Klein’s goal in Game 3 was even more spectacular. He stick-handled through the defense and launched a shot over Howard’s glove after breaking in alone on the goal. It gave the Preds a 2-0 lead and would have stood up as the game-winner if the Detroit’s Henrik Zetterberg had not drawn to within 3-2 with 54 seconds left in regulation.
Klein said he doesn’t think goal-scoring surge is a result of his jumping into the play any more than usual. He said he’s just having more luck when he does. His shooting percentage — 40 percent, which ties him with Sidney Crosby for sixth-best in the playoffs — would seem to bear that out.

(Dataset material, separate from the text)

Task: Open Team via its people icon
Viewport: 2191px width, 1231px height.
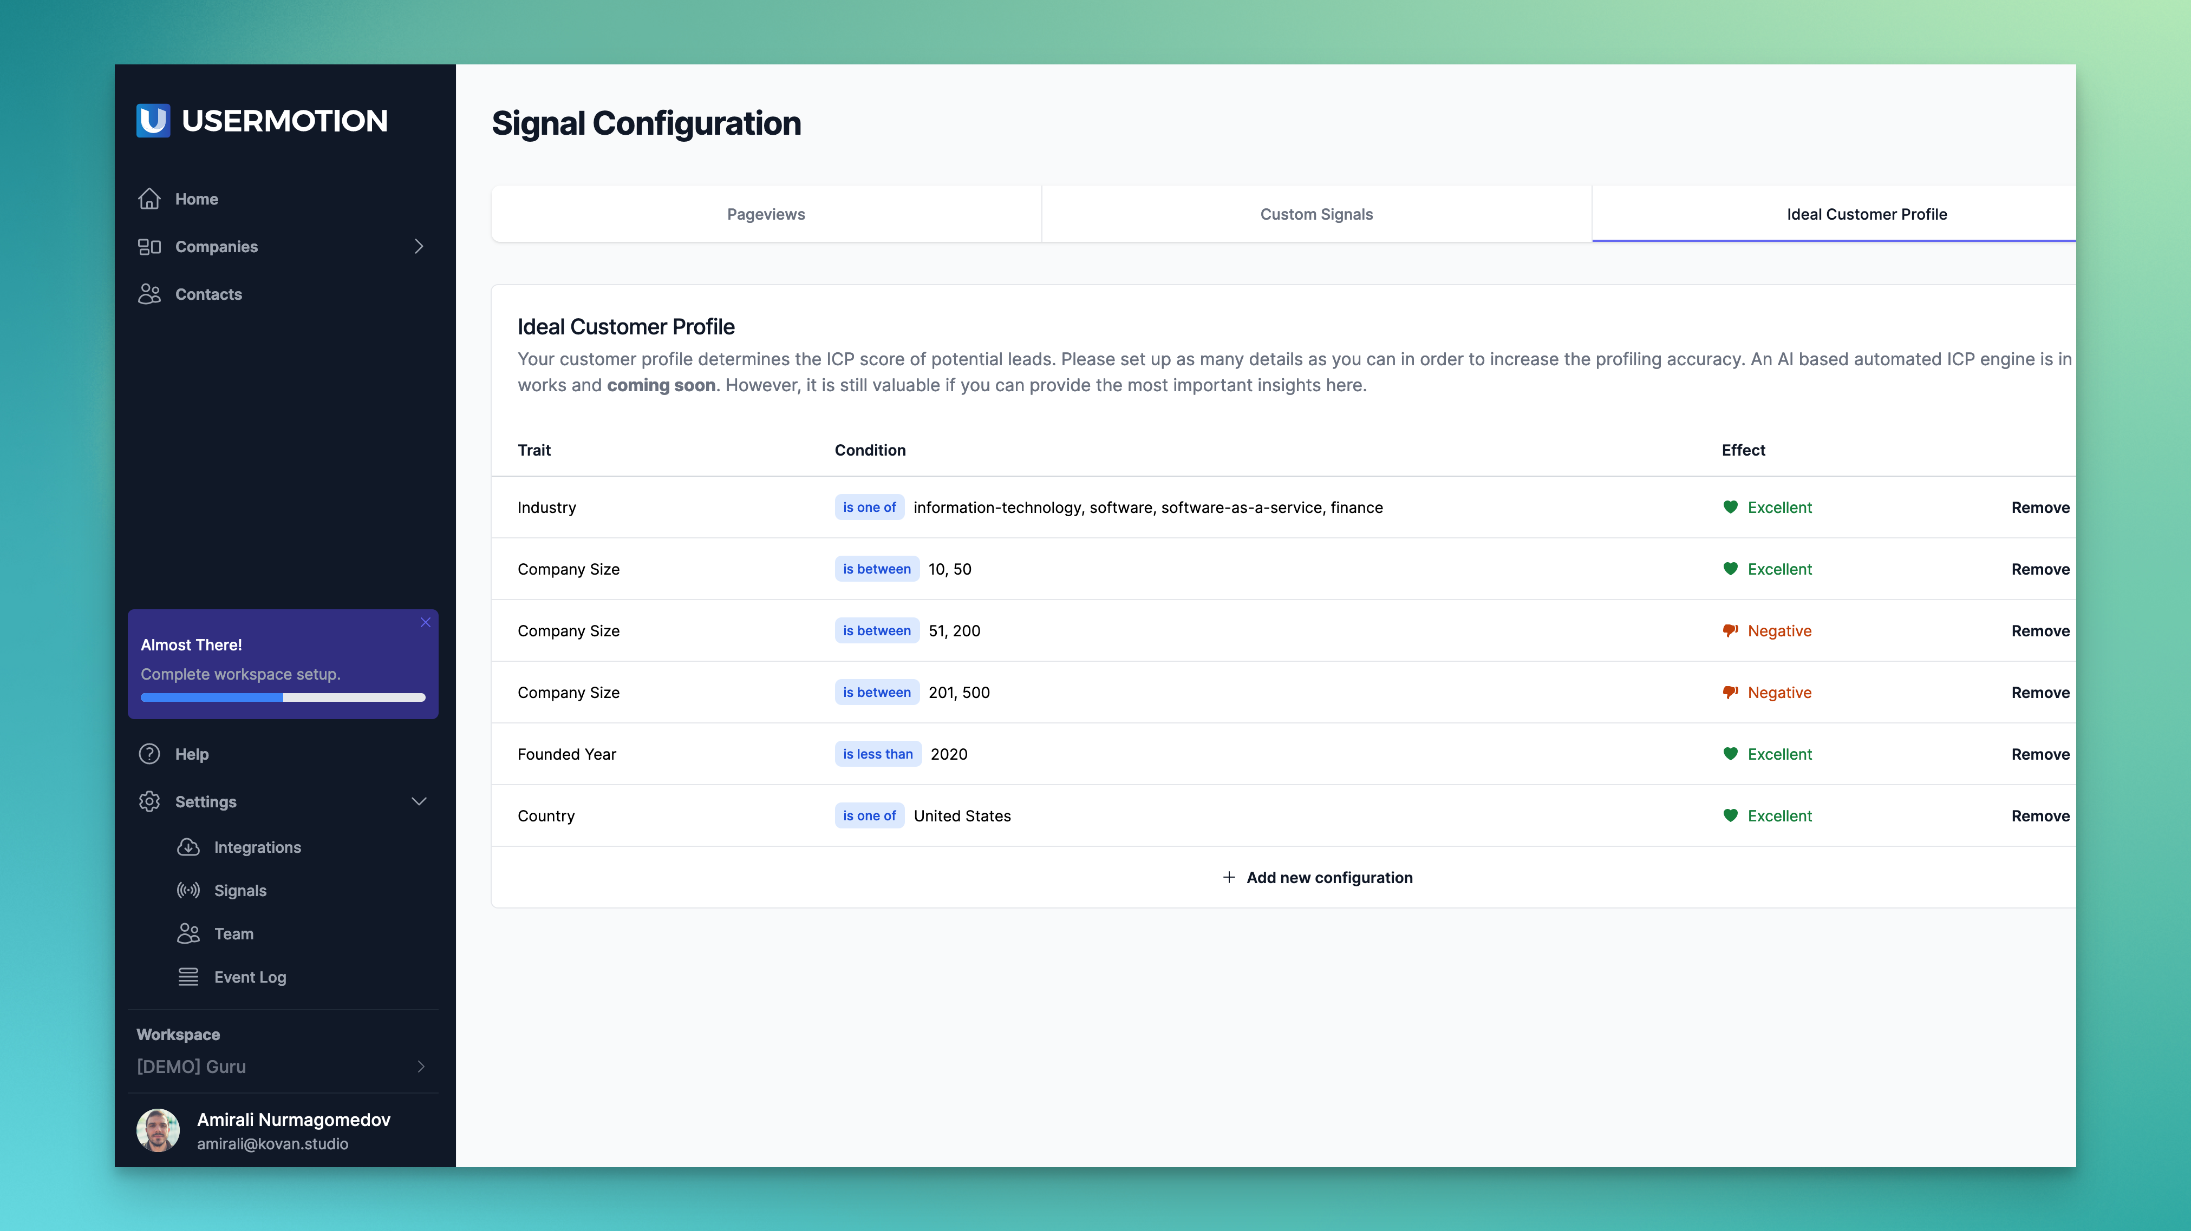Action: [x=188, y=933]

"I may have jumped into the play once or twice last game,'' Klein said. "Marty just happened to make an unbelievable play to get me the puck in front of the open net. It’s just one of those things about being in the right place at the right time, and it’s worked out the last couple games that I’ve managed to go to the net.''
Although Weber and Suter get so much of the press on the Nashville defense corps — and deservedly so — Klein shares a connection with them that goes to the essence of how the organization has built the team into a serious contender. All three players were selected during the 2003 NHL Draft, which, incidentally, was held in Nashville.

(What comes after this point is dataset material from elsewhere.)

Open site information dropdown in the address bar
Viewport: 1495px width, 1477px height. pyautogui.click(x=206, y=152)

The Preds took Suter seventh overall, Klein 30 picks later and Weber 49th. For the past two seasons, those three players have represented the Preds’ top three in time on ice per game on the defense corps. Suter worked his way into the lineup as a regular by 2005-06 and Weber did so one season later, but it took Klein a little bit longer.
With those two being ahead of him on the depth chart and others like Kimmo Timonen and Dan Hamhuis being older and more established, Klein did not become a regular until 2008-09, when he played 63 games.
But now, not only is he a regular, he’s a trend-setter. He was the first to go to the Mohawk haircut, and he inspired fellow backliners Roman Josi and Francis Bouillon to do the same.
Much attention in this series has focused in an off-ice way on another defensemen — Hal Gill — and whether he will be healthy enough to play. The Predators traded for him in February for his penalty-killing and shot-blocking abilities, but so far a lower-body injury has sidelined him. Little did the Preds know that they would be able to overcome that absence, in part, because of Klein’s offense.
Nonetheless, Klein is eager to get the 6-foot-7 Gill, still listed as day-to-day but improving, back in the lineup.
"He's obviously a veteran force back there, great on the penalty kill,'' Klein said of Gill. "We’d love to have him back as soon as possible. He's working towards that goal, and we’ll definitely welcome him back with open arms when he comes back in the lineup.''
For now, the Preds are holding down the fort without Gill. Klein has a plus-minus rating of plus-2 in the playoffs after he was minus-8 during the regular season. Backed by the incredible postseason play of goalie Pekka Rinne, the Preds have allowed only eight goals in the four games.
That’s a huge improvement from the last few weeks of the regular season, during which the Preds added four new players to the lineup as a result of trades and Alex Radulov returning from Russia.
"We had to figure that out. Then we had to get used to each other,'' Klein said. "We've been working on the (defensive) zone all the time, just communication with the (defense) and the forwards. Peks has been unbelievable, obviously, so that always helps, and I think that the main thing was getting used to each other, gearing up the intensity towards the playoffs.''
The man with the Mohawk seems to have geared up his intensity as much as anyone.